### Task to carry out
Return every line below in which "will" appears.

### Raw data
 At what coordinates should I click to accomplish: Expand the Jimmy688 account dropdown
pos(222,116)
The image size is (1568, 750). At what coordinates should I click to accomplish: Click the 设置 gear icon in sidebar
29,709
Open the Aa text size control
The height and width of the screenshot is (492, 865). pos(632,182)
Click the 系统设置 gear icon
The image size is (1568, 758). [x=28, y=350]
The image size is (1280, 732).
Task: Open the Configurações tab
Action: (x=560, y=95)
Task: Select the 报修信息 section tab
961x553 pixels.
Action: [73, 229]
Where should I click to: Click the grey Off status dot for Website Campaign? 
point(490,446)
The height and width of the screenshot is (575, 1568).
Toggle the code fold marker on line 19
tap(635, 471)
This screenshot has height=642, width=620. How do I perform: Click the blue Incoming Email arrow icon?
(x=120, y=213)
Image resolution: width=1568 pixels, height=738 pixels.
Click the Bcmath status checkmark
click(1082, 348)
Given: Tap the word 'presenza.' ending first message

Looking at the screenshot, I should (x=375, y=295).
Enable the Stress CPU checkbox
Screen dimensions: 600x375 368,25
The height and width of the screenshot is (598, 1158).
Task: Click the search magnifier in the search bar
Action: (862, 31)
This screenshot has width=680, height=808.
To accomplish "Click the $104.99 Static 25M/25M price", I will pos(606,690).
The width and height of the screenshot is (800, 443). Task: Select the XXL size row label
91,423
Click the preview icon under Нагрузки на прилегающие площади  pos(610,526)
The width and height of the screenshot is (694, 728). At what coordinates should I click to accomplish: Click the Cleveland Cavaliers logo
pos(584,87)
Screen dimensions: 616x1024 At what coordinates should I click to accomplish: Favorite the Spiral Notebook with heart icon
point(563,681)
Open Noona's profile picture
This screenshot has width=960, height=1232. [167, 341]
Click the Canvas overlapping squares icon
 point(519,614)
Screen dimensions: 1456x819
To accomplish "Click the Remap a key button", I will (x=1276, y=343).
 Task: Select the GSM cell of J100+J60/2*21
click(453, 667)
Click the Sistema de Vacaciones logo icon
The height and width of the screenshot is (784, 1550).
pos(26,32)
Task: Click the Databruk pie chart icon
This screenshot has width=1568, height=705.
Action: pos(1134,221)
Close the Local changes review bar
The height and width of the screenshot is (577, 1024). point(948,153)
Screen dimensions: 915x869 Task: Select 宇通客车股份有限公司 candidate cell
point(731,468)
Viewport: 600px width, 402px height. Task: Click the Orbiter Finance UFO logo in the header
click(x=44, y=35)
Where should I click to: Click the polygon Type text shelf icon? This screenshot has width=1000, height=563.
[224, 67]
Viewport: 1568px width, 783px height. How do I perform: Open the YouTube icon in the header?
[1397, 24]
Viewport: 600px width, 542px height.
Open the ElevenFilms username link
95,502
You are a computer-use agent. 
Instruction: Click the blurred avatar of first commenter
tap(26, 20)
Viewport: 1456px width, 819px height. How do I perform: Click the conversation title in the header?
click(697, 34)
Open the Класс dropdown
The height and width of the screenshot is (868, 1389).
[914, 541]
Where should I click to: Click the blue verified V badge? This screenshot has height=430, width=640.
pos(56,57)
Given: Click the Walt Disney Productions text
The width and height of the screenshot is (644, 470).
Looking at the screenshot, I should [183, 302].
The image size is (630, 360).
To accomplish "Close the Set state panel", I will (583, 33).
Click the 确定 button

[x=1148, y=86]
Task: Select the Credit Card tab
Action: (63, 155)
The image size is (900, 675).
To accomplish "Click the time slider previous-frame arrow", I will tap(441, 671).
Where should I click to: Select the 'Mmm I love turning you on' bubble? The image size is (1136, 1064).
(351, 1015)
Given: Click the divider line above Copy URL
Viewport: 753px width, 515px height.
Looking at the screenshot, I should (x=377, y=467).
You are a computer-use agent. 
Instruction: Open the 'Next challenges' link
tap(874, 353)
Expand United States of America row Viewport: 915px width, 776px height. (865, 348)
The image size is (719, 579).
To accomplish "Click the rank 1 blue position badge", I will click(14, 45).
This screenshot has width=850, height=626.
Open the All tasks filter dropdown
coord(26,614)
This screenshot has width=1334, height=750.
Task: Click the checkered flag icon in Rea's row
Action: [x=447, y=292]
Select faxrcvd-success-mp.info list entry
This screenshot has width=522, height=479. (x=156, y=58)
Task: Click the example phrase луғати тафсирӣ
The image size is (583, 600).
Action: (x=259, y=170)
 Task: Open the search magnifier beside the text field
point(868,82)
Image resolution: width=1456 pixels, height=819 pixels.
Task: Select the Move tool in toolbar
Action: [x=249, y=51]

### Output below
To accomplish "Click the $104.99 Static 25M/25M price", I will pos(606,690).
To accomplish "Click the Remap a key button", I will (x=1276, y=343).
To accomplish "Close the Set state panel", I will (583, 33).
To accomplish "Click the time slider previous-frame arrow", I will tap(441, 671).
To accomplish "Click the rank 1 blue position badge", I will click(14, 45).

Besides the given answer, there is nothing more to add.